SOURCE EXTRACT:

════

Janice and Adam had just heard of a German place in Alameda (which we fondly refer to as the Land That Time Forgot), so I came by to pick them and their son Chester up for dinner that very night. (Before we left, Chester and I watched an episode of The Simpsons in which Mr. Burns entertained a couple of German industrialists at a rather gemütlichkeit place called the Hungry Hun.) I liked the broad pink façade of Speisekammer, set back from the street behind a wrought-iron fence, the long bar with its many beer spigots, the seemingly endless array of rooms filled with plain wooden tables surrounded by happy eaters. (Speisekammer's owners and chef are veterans of Suppenküche, a longtime favorite of mine.)

We ordered a whole lot of food (fortunately, 10-year-old Chester has the appetite of, well, a growing boy): Reibekuchen mit hausegemachtern Apfelmus (potato pancakes with homemade apple sauce); Hering nach Hausfrauenart mit Schmand, Zweibeln, Gurken (pickled herring with sour cream, onion, and pickles); and the intriguing Vesperplatte mit Schinken, Blutwurst, Salami und Käse (an appetizer plate with ham, blood sausage, salami, and cheese) to start, followed by Wiener Schnitzel vom Kalbsfleisch mit Bratkartoffeln (veal wiener schnitzel with roasted potatoes), Jägerschnitzel in Champignonsobe mit Spätzle (sautéed pork loin in mushroom sauce with little dumplings), Kassler vom Grill mit Sauerkraut und Kartoffelbrei (grilled smoked pork chop with sauerkraut and mashed potatoes), and Gegrillte Nürnberger Bratwurst mit S 'n' K (grilled pork sausage with the same accompaniments as the pork chop). And glasses of dark beer, Pilsner, and Riesling.

I was impressed that our server could remember all this without writing it down ("Oh," he scoffed, "only for parties of 15, maybe"); somehow I was not totally surprised when an unordered bowl of bread dumplings drenched with mushroom sauce hit the table instead of the potato pancakes we were expecting. He left us the dumplings as a gift. The mixed appetizer plate was a beautifully arrayed assortment of thick-cut ham, chunks of Thuringer sausage, headcheese, blood sausage, two kinds of cheese, and a couple of rollmops (herring rolled around pickles), with the welcome additions of halved hard-boiled egg, cornichons, and radishes. The two German mustards on the table -- one hot, one grainy -- got a workout. The big fat herrings were crisp, sea-salty, and sided by an irresistible salad of chopped apples and sliced onions dressed with sour cream, and perfectly boiled potatoes sprinkled with fresh chopped parsley. The just-made potato pancakes were the lacy, crunchy, Brillo pad-stringy sort; we made quick work of them. We were getting enough to eat.

════

Can you write out the restaurant review word for word, starting at "Janice and Adam" and ending at "favorite of mine.)"? The records have nothing to do with the restaurant review.

Stored entries
════

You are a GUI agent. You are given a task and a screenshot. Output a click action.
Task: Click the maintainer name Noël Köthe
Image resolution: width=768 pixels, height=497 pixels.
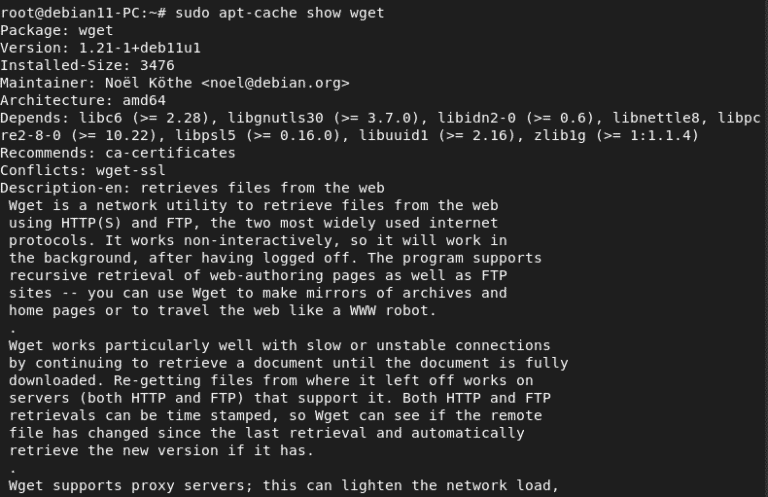click(x=148, y=83)
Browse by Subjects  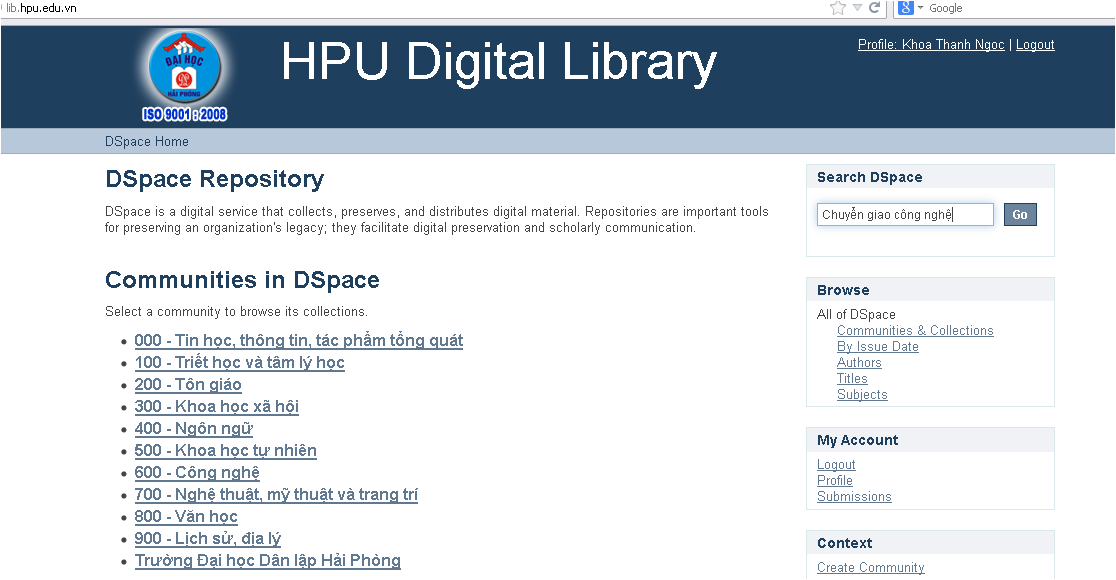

════

RESULT:
Janice and Adam had just heard of a German place in Alameda (which we fondly refer to as the Land That Time Forgot), so I came by to pick them and their son Chester up for dinner that very night. (Before we left, Chester and I watched an episode of The Simpsons in which Mr. Burns entertained a couple of German industrialists at a rather gemütlichkeit place called the Hungry Hun.) I liked the broad pink façade of Speisekammer, set back from the street behind a wrought-iron fence, the long bar with its many beer spigots, the seemingly endless array of rooms filled with plain wooden tables surrounded by happy eaters. (Speisekammer's owners and chef are veterans of Suppenküche, a longtime favorite of mine.)